Do you know what an Underwriter is looking at when evaluating your loan?

If you don't, you should. 

Every Mortgage Professional should know how to underwrite a file as well as know the difference between good and bad risk. 

There is a level of risk in every loan.  The key to success is to understand the difference between good risk and bad risk.

 

Most of you have probably heard the term: Layers of Risk but do you fully understand what that means?  What exactly does Layers of Risk mean and how does it affect your loan?  The assessment of risk is based on the 3 C's; Credit, Capacity and Collateral.

 Credit (Willingness to repay)

  • Adverse of derogatory credit information (or Credit Score)
  • High Balance-to-limits (>50% of high credit limit in use)
  • High overall utilization of revolving credit (>60% of revolving accounts are in use).  Are they a "heavy" user of debt?
  • Credit history for a short duration
  • Several inquiries
  • Do they have any delinquent credit?  If so, what is the nature of the delinquency and is it likely to continue?  Are there collections?  If so, for how much and what are they i.e. Medical, Non-sufficient Funds Checks, Non-paid Utilities, etc.  This is an important aspect because it can tell an underwriter if the borrower might simply ignore obligations.
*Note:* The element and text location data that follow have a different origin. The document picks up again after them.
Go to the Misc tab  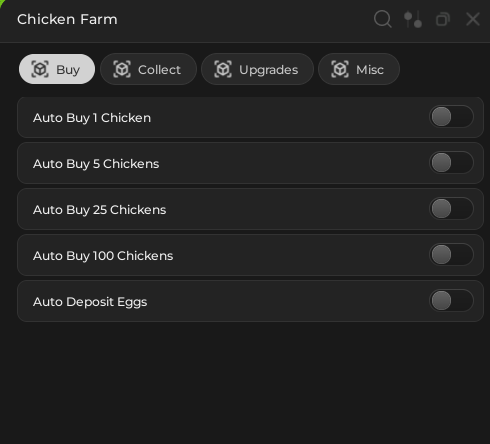[359, 69]
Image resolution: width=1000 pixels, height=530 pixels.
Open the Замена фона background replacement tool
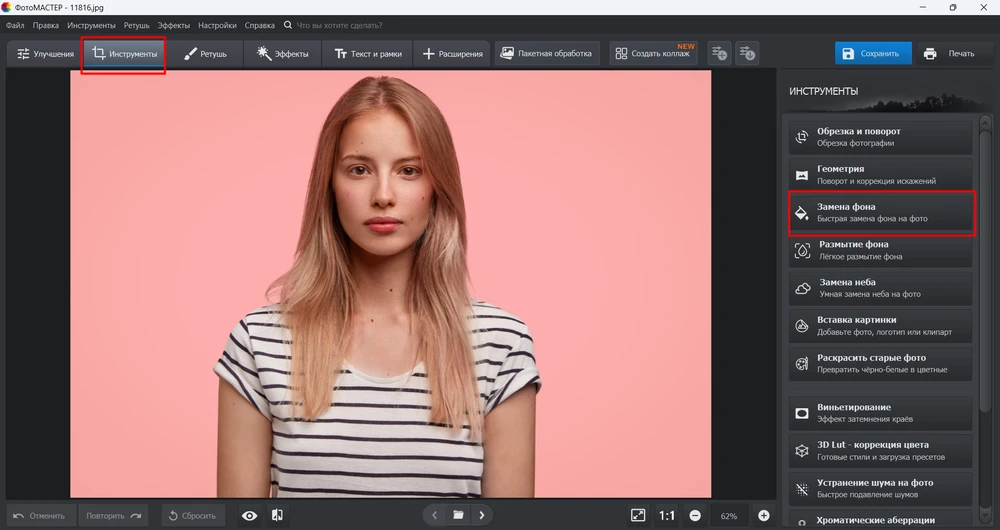click(x=880, y=213)
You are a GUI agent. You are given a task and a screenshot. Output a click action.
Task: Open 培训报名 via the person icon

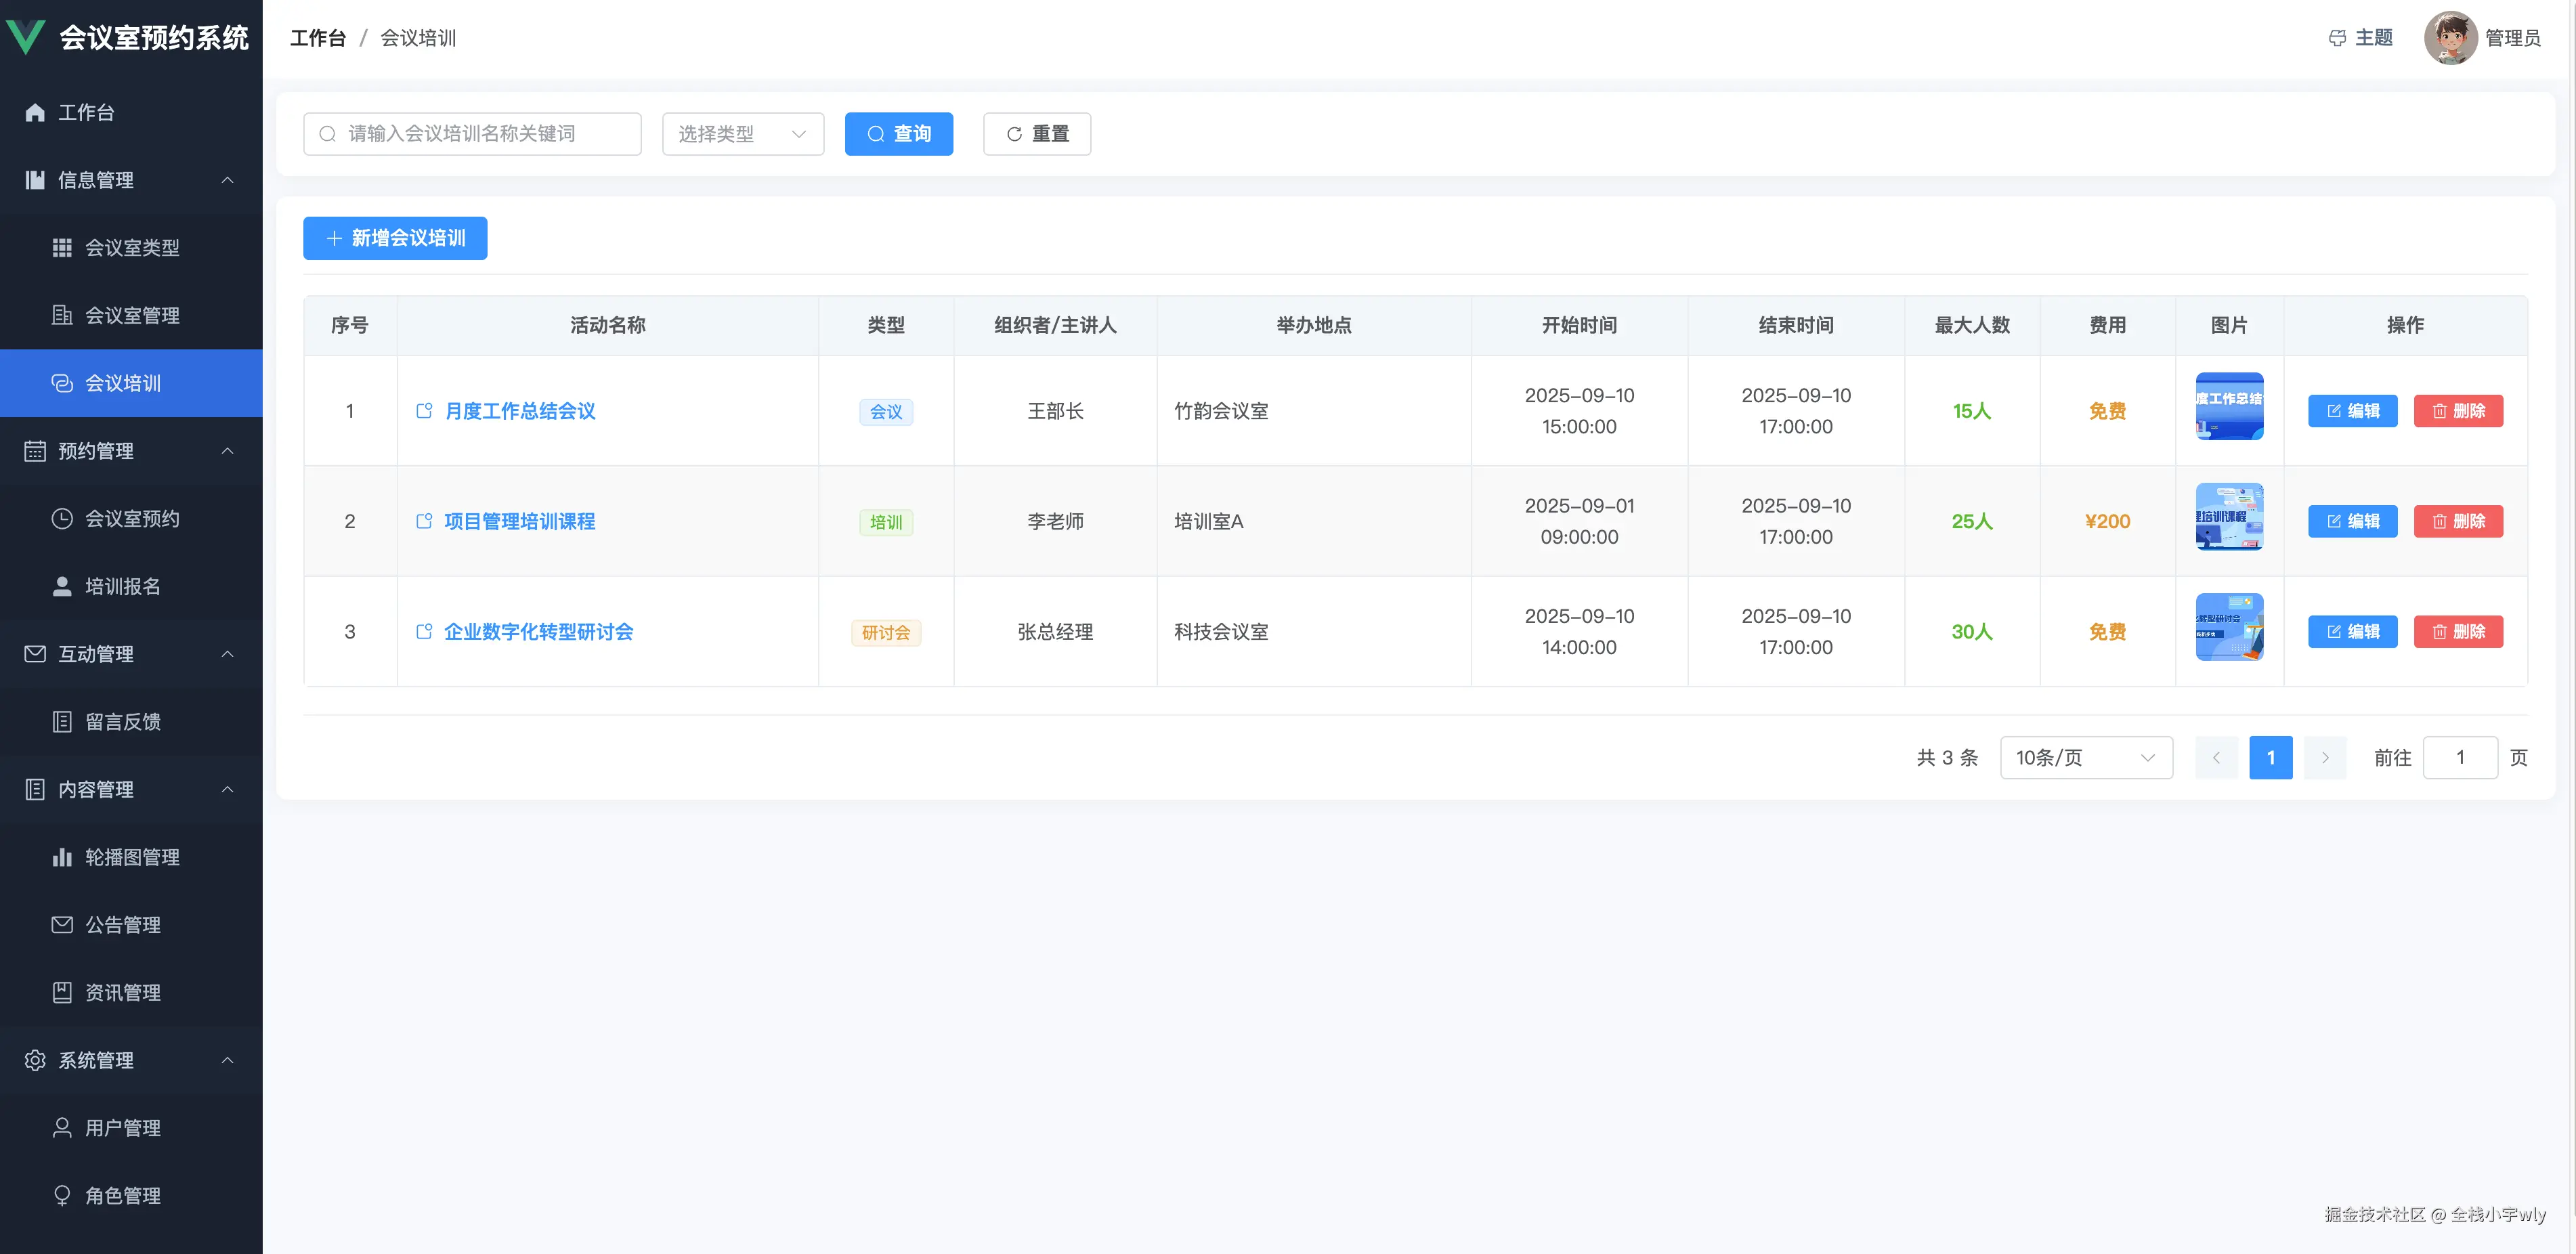tap(62, 587)
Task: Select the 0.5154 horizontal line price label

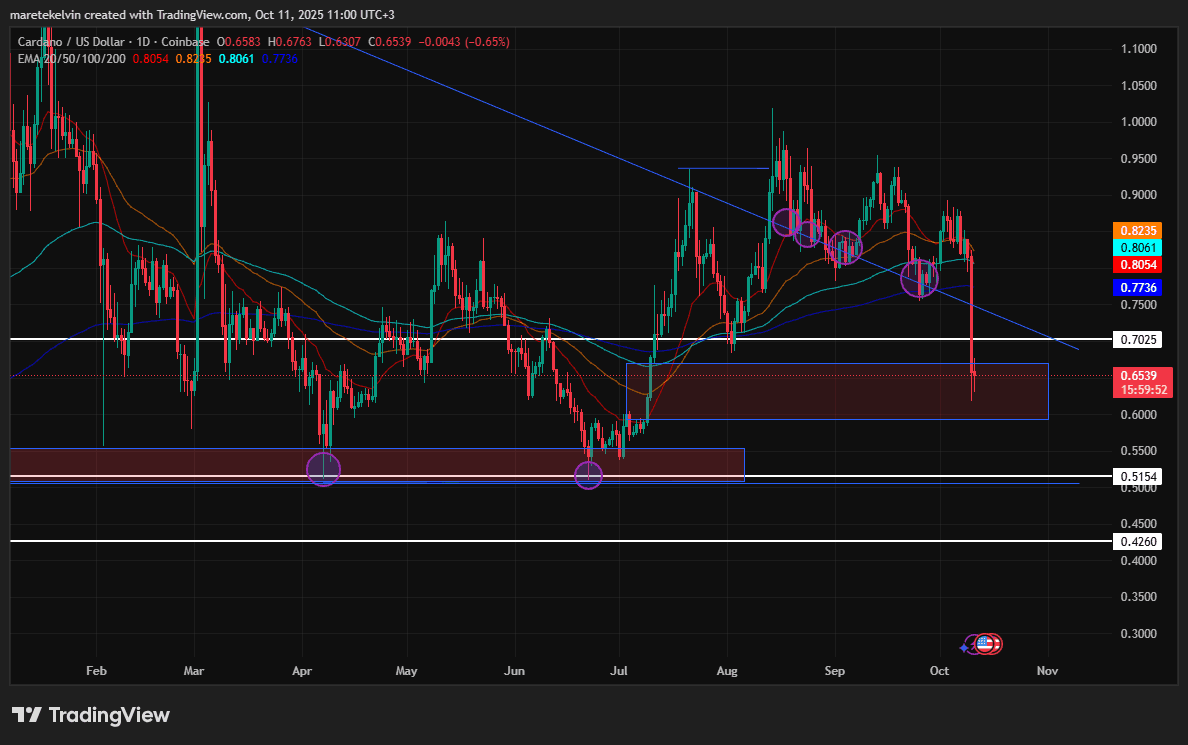Action: coord(1137,477)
Capacity (Ability to repay)

  • A housing payment-to-income ratio in excess of guidelines
  • A debt-to-income ratio in excess of guidelines
  • How long has the borrower been on their job or in their field of employment?
  • How much of the borrower's monthly income goes directly to expected durability, in other words do they have residual income after all personal debts are paid including the mortgage?
  • Cash-out Refinance (especially to Max LTV or to pay off high balance revolving debt)
  • No reserves to "fall back" on in the event of an emergency or employment change
  • Payment Shock: Is the borrower's payment increasing substantially, especially when there is not a pattern of savings from their previous payment?
  • While some "higher DTI's" may be within guidelines, that doesn't mean the borrower can afford their obligation(s)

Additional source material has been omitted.